You Don’t Mean Average, You Mean Median

Every quarter, without fail, a bunch of articles appear talking about the venture capital industries investment pace as a result of the PWC MoneyTree report.  I used to get calls from all of the Denver / Boulder area reporters about my thoughts on these – that eventually stopped when I started responding “who gives a fuck?”

A few days ago I got a note from Steve Murchie about his new blog titled Angels and Pinheads.  I’m glad Steve is blogging about this as he’s got plenty of experience and thoughts around the dynamics of angel investors – some that I agree with and some that I don’t.  Regardless, my view is that there more there is out there, the better, as long as people engage in the conversation.

In his post Mind the Gap he made an assertion that “the VC industry has effectively stopped investing in seed stage ($500K and less) and startup-stage ($2M and less) opportunities.”  As a VC who makes lots of investments between $250k and $2M, and who has plenty of good friends who happen to be VCs that also make investments in this range (such as Union Square Ventures, First Round Capital, True Ventures, SoftTech VC, FB Founders, Alsop Louis, O’Reilly Alpha Tech, and Highway 12), I thought Steve’s assertion was wrong and I told him so in the comments.  He countered with the PWC Moneytree data on Q3 VC investments.

Stage Total $M % of Total # Deals Avg / Deal $M
Later Stage 1611 33.49 168 9.6
Expansion 1610 33.48 185 8.7
Early Stage 1081 22.49 198 5.5
Startup/Seed 507 10.54 86 5.9

Steve’s response to the Startup/Seed “Average Deal Size” was “WTF??!”  While that is the correct reaction, his conclusion (that VCs aren’t investing between $250k and $2M) is incorrect for two simple reasons: (1) the data is the PWC MoneyTree Report is incorrect and incomplete and (2) the interesting number to look at, assuming the data is correct, is the Median, not the Average.  If you wonder why, Wikipedia’s explanation is pretty good: “The median can be used as a measure of location when a distribution is skewed, when end values are not known, or when one requires reduced importance to be attached to outliers, e.g. because they may be measurement errors.”

Let’s look at the underlying data in Silicon Valley (that results in the above table) to understand this better.  Going to the PWC Moneytree Startup/Seed investments in Silicon Valley for Q309, you get the following:


The first six “startup/seed” investments each raised $10M or more.  Now, I’ll accept that these might be classified as “startup rounds” (e.g. the first round of investment) but no rational person would categories these as seed investments.  But, for purposes of this example, let’s keep them in the mix.  The average is $6.4M and the median is $5.0M.  Now, let’s toss out only the ones $10M or great since these clearly aren’t “seed” investments.  Our average is now $3.4M and the median is now $2.0M.

I’m still feeling generous (e.g.
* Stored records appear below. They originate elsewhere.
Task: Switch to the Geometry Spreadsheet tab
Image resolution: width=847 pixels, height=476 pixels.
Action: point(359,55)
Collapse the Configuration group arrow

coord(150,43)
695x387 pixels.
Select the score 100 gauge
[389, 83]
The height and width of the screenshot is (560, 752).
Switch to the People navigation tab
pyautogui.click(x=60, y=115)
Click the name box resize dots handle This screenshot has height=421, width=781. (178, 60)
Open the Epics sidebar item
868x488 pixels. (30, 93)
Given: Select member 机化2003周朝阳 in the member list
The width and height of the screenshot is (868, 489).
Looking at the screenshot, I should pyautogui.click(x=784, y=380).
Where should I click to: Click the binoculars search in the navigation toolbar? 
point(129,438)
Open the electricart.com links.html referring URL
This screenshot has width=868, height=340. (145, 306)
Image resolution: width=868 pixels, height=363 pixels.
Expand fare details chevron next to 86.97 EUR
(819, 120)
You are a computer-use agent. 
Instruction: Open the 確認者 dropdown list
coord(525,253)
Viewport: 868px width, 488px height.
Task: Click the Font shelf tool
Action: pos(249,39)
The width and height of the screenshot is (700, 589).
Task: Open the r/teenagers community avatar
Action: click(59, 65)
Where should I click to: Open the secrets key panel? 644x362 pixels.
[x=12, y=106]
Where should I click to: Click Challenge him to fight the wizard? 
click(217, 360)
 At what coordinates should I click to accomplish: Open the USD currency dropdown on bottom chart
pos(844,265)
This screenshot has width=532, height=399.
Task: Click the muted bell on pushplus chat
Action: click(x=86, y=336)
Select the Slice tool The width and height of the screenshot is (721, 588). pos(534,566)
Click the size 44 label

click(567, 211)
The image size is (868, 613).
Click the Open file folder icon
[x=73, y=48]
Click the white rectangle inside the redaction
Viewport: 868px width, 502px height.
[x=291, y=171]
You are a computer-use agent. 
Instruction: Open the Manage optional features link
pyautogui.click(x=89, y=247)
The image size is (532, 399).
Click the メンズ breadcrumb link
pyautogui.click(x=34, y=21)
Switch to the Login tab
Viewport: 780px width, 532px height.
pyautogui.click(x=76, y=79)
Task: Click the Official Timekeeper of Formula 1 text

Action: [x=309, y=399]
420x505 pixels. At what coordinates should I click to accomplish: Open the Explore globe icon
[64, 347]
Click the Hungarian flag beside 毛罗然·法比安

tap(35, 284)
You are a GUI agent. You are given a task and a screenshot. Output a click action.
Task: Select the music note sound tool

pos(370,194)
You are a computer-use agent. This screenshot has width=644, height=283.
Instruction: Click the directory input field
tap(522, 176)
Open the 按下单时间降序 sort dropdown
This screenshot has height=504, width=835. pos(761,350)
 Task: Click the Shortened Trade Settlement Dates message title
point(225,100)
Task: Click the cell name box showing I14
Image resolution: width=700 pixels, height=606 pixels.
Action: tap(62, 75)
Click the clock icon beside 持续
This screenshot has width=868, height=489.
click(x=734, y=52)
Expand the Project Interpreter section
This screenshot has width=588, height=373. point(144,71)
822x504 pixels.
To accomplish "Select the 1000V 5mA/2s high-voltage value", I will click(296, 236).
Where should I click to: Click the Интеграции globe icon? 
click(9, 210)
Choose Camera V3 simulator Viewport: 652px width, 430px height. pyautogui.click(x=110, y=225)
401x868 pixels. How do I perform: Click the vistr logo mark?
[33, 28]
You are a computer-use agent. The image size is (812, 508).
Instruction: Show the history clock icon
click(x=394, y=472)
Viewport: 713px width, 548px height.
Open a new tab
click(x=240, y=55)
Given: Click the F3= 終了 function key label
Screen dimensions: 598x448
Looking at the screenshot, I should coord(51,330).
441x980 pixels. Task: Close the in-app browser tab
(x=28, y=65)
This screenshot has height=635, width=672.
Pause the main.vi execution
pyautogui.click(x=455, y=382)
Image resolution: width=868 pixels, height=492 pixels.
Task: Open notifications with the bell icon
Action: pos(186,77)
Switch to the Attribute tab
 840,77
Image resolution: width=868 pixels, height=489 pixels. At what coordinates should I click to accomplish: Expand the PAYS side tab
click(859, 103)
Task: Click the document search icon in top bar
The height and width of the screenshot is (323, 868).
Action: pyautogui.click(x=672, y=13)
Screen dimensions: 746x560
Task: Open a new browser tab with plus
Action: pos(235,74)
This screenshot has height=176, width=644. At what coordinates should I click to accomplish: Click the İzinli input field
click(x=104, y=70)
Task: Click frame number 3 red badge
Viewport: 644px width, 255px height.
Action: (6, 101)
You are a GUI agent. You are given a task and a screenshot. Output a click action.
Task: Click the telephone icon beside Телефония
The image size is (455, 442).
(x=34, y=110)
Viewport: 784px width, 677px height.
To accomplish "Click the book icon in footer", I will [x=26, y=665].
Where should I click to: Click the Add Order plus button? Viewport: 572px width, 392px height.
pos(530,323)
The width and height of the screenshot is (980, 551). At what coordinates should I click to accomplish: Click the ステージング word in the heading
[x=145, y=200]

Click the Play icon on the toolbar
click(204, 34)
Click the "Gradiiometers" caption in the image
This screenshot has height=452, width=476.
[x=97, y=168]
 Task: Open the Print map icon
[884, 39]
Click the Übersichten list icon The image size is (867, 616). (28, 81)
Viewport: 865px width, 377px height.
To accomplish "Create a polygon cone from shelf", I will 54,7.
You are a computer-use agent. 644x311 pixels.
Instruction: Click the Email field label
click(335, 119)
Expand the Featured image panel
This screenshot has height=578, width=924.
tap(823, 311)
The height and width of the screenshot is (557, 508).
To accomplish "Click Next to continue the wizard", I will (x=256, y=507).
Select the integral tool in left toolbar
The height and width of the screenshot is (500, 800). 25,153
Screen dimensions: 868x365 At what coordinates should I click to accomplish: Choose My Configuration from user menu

I’ll waive reason #1 – that the data is incorrect / incomplete – for the time being).  Let’s look at the PWC Moneytree Startup/Seed investments in New England  for Q309.


The average is $8.4M and the median is $5M.  Now, toss out everything above $10M.  The average is now $3.9M and the median is $4M.

But it gets better.  Let’s take all of the PCW Moneytree Startup/Seed Investments in the US for Q309.  There are 86 of them and as we know from the first table the average is $5.9M.  But the median is $4M.  Now, toss out the ones above $10M.  The average is now $4M and the median is now $3M.  This exercise – again – assuming the data is correct – shows the difference between average and median, as well as how much the numbers are skewed upward by “startup/seed” investments $10m or more.

I’m not going to try very hard to show that that the data is incorrect, but I’ll give you two examples.  The first is FourSquare, a well known seed investment led by Union Square Ventures and O’Reilly AlphaTech.  It was a $1.35M financing, has three employees, and occurred in 9/09.  This is about as close to the definition of a seed investment as you can get.  Yet, PWC Classifies it as Early Stage (plus they got the investment amount wrong as they list it as $1.15M.)  For reference, Dow Jones VentureSource classifies this as a seed investment and gets the amount right.

Let’s do another one.  This time look at what PWC MoneyTree has on First Round Capital


compared to what Crunchbase has on First Round Capital for Q309.


The differences that I think are incorrect on PWC’s part are that (1) GumGum is missing, (2) CoTweet is classified as Early Stage instead of Seed, (3) BigDeal is missing, (4) DNAnexus is missing (although it looks like it might have happened in Q2 even though it was widely reported in August), (5) Continuity Engine is classified as Early Stage instead of Seed, (6) ClickEquations is missing, (7) Sofa Labs shows up twice, and (8) Sofa Labs is classified as Early Stage instead of Seed.  Now Crunchbase is missing Project Fair Bid (even though they reported on it) so they aren’t perfect, but at the minimum the misclassification between Seed and Early Stage is dramatic.  Just for grins I looked these up in Dow Jones VentureSource and their data is closer to CrunchBase’s (especially the Round Type), but there are still differences.

Ever since I started investing in 1994 I’ve heard people spouting VC investment statistics to justify different viewpoints.  I’ve always felt this was a “garbage in / garbage out” phenomenon.  While there are some academics that do rigorous work around this (and understand the difference in importance between averages, medians, and er – statistically significant results), they are few and far between.  And – most of the data people actually use and discuss is stuff like the PWC Moneytree Report.

I keep fantasizing that this madness will stop, but I doubt it will.  In the mean time, I think I’ll go for an average run at a median pace.